Он растерялся: – О чем?

– Чтоб они тебе платили? Раньше ты не брал денег за печатанье. – Из гордости, полагаю. И я не требовала. А теперь бы надо, ты нынче известный. Мне пишет староста – как не было урожая прошлым летом, так, скорей всего, и нынче не жди! Мне не вытянуть!

– Ладно. Попрошу.

– Я забыла… как называются эти деньги литераторам?

– Это называется «гонорар».

– Так вот, гонорар изволь брать у них! Мы с тобой не самые богатые. Да и всем же платят. И Пушкин брал!

Он мог сказать ей, что его лично заботит судьба русских толстых журналов. Но, что делать? эта судьба не занимала ее!

Днем, часам к четырем, к ним заглянул Алексис. Вид у него был хмурый, даже мрачный.

– О-о! Еще один несчастный! – сказала бабушка, – впрочем, с любовью, и расцеловала по-родственному. Сын брата все же.

Она тоже знала про несчастную любовь племянника. Да и кто не знал!

– И кто там новый у нее? – спросил Лермонтов Монго без предисловий, когда они остались наедине. – Он имел в виду Александрин.

– Какой-то дипломат, приехал к Баранту. Или брат их министра.

– Французского? Я слышал о нем.

– А я еще не видел. Пойду-посмотрю. Ты собираешься на бал?

– К Воронцовым? Избавь! С меня довольно! В какое-нибудь тихое место. Где никого не смутит мой армейский вид! Я б ее бросил на твоем месте! – добавил он с жалостью, почти без перехода.

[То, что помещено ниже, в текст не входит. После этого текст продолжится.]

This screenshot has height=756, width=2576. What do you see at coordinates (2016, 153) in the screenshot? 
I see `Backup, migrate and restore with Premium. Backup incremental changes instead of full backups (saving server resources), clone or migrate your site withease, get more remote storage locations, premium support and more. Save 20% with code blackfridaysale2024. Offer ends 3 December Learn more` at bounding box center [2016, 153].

– Я бы тоже! Если б не боялся вместе бросить себя!..

Вечером того дня он все же улизнул от бабки к Карамзиным… отпросился чуть развлечься.

– И не связывайся там ни с кем! Слышишь? Умоляю тебя!..

– Да что вы! Не собираюсь. И с кем там можно вязаться? Это ж не бал!

– Ты и без бала найдешь с кем столкнуться! Спроси ненароком у Софи Карамзиной – будет ли она просить за тебя?.. Ты бы женился на ней. Не беда, что она старше. Она расположена к тебе. И у нее прямые связи. Императрица и Бобринская. Тебя бы сразу простили – как зятя Карамзина. Хоть его уже нет.

– И намекни ей, пожалуй, про Меншикова. Стоит попроситься к нему в адъютанты. Я наводила справки.